In the post lesson feedback sessions, I knew that I didn’t want to just focus on the negative things. I wanted to highlight the positive things. I wanted to give a mix of positive as well as negative feedback. So, I made an effort to stay positive. There was a problem, though. My positive feedback was nearly devoid of specifics. Sentences like, “That was a nice lesson,” and “You did a good job” innocently sprung from my lips. Sadly, the feedback recipients likely had no idea what they had done well or no way of thinking about how to replicate this again. I think this is a good indication of a personal misfire.
I remember thinking that a feedback sandwich would be an effective way to deliver negative feedback. The idea is that by giving positive, then negative, and then positive feedback we can lower the risk of hurting the recipient’s feelings. I am not convinced that this worked, especially when the meat in the middle is all they really heard and the positives were sort of just thrown in there for balance and for the sake of sandwich making.

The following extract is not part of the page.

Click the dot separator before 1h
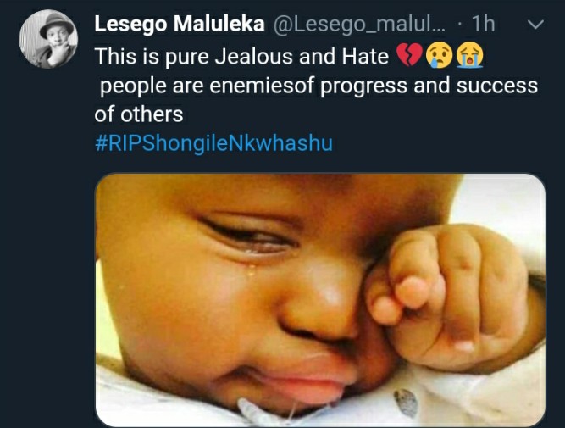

Again, looking back, I think that the lack of specifics means that the “good” points I mentioned were pretty superficial which made the feedback much less helpful than it could be.
18 months previously, during the feedback session after my lesson the Director simply told me things and gave me commands or advice. I wanted to move away from this so I tried to ask a lot of questions. The trouble is that most of the questions I asked had a “right” answer. This answer invariably matched with my perceptions on teaching and what I had just seen. I also asked quite a few “Why” questions but these questions were focused on practices that I thought were problematic. I also asked “Why not?” as in “Why didn’t you do this thing that I think you are supposed to do?” Even though this has a question mark, I think it can still feel like an attack and still possibly put the teacher on their heels and ready to defend what they may have chosen not to do. Thinking about my questions, it seems I wasn’t there as a fellow explorer or even a guide but more as a nagger who was there to point out what I they did wrong or missed even though I used questions, smiles, and gentle words.

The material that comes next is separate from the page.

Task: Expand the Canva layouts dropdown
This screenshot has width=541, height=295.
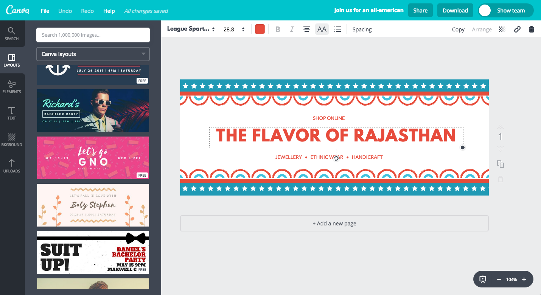Action: pos(93,54)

Another major potential problem with my feedback was that it was almost solely focused on the teacher and what the teacher did and said. I don’t remember saying anything about the students or student learning. I don’t remember saying or asking anything about what might have helped or hindered student learning. As my focus was almost entirely on the teacher I think I missed the chance to help the teachers see the lessons in terms of LEARNing.
I think that the biggest problem is that I completely stuck to my idea of what “good teaching” might look like. Did I mention that I had a CELTA? I mentioned that I had high student evaluations, right? When watching the lessons of the newer teacher my vision was blocked by the thoughts of what I would do in that situation. The teachers and lessons I was observing were unfairly compared to some idealized version of myself and my lessons. Somehow I didn’t make the connection that I was not them nor they me. These days if someone asks me for advice about observing and giving feedback the first thing I say is “Forget about your lessons” and I think this is generally good advice. What other advice would you give to new observers?